Amazon’s Twitch gaming platform collects 50 percent, according to the study. By comparison, Amazon, eBay and Walmart charge 6 percent to 17 percent for sales of goods on their websites, the study said.
What the study didn’t note: Apple popularized the 30 percent cut.
It applied that rate on any purchases of an app in 2008, and then a year later on any transactions inside of apps for digital goods and services, such as a virtual currency in a game or a subscription to a music, TV or dating app. Apple does not take a cut of apps’ sales of advertising or physicals goods, and thus most apps don’t pay a fee.

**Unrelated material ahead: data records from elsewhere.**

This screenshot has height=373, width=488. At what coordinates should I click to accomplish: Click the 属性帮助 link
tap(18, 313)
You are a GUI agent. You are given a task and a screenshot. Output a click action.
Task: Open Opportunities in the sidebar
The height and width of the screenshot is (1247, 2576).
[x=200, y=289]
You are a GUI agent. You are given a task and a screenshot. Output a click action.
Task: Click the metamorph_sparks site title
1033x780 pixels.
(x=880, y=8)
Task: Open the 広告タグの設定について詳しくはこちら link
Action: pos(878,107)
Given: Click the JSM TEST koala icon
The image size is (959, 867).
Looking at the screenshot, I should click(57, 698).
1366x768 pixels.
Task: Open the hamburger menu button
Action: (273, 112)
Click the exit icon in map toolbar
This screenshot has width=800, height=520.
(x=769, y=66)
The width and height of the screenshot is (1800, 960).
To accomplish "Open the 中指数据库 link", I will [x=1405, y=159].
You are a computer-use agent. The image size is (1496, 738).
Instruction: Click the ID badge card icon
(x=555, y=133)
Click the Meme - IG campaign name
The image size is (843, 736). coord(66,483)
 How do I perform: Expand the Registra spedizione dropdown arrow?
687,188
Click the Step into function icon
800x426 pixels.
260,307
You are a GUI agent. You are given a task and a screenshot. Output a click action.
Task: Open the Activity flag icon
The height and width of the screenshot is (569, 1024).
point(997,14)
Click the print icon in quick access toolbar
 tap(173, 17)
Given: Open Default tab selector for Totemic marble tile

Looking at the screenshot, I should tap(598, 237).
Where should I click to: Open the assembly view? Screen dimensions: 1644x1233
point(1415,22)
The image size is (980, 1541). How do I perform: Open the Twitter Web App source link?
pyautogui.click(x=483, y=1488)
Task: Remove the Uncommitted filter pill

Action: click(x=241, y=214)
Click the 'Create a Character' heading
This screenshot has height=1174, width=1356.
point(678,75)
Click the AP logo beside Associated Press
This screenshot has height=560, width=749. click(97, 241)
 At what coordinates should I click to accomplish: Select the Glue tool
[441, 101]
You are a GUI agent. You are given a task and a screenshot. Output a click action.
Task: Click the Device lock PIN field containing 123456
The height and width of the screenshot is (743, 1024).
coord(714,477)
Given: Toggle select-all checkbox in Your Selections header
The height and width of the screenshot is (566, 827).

So how did Apple arrive at 30 percent?
There was some precedent; Apple had been charging roughly the same commission on music sales on its iTunes software. For each 99 cent song it sold, Apple passed on 72 cents to major music labels and 62 cents to independent labels, according to The Wall Street Journal in 2007.
When Apple began setting rules for the App Store, “30 percent was just kind of a no-brainer,” said Mr. Shoemaker, who joined the company in early 2009. “It was, ‘Of course that’s what we’re going to use.’ Nobody questioned it.”
In 2008, when Apple introduced the App Store, the company’s late co-founder Steve Jobs told The New York Times: “We are not trying to be business partners” with app developers. Rather, he added, Apple wanted to “sell more iPhones.”
At the time, there was far less pushback from app developers, in part because the App Store was so nascent and the digital transactions were complicated without Apple’s help.